%%

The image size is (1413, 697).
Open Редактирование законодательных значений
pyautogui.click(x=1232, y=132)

%%
%%

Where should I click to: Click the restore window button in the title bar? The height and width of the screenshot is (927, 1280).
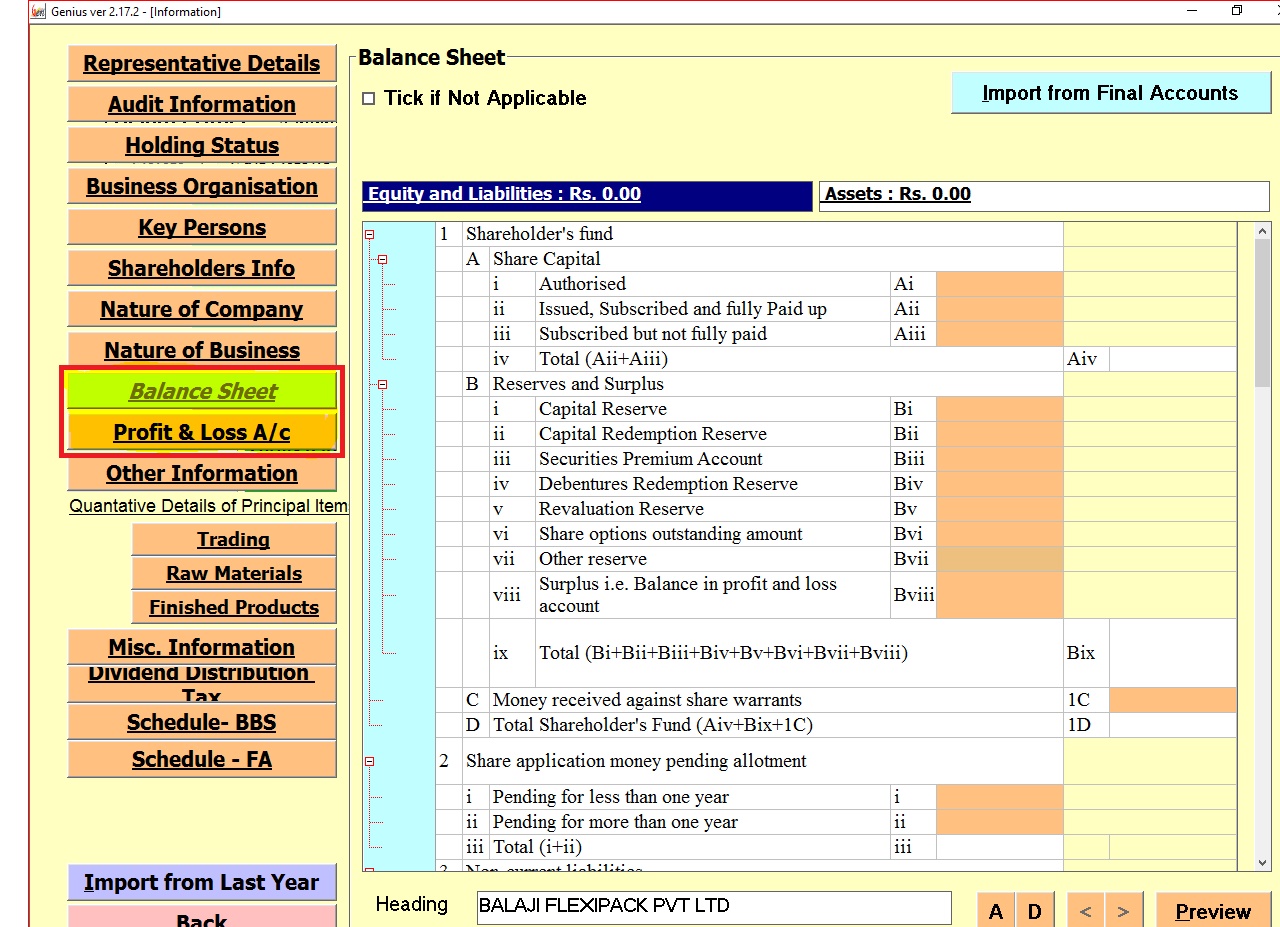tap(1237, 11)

%%
%%

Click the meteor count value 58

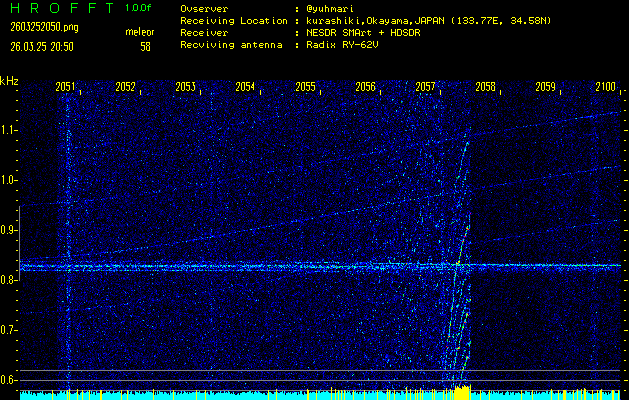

%%

**O que se pede:** Multiplique por 0,45 as coordenadas das respostas e arredonde para números inteiros, com as metades para cima. Reescreva só as linhas do material da que contém "The image size is (1413, 697)." até a que contém "pyautogui.click(x=1232, y=132)", inclusive, e mantenha os pedidos e seus números sem alteração.

**Solução do problema:**
The image size is (1413, 697).
Open Редактирование законодательных значений
pyautogui.click(x=554, y=59)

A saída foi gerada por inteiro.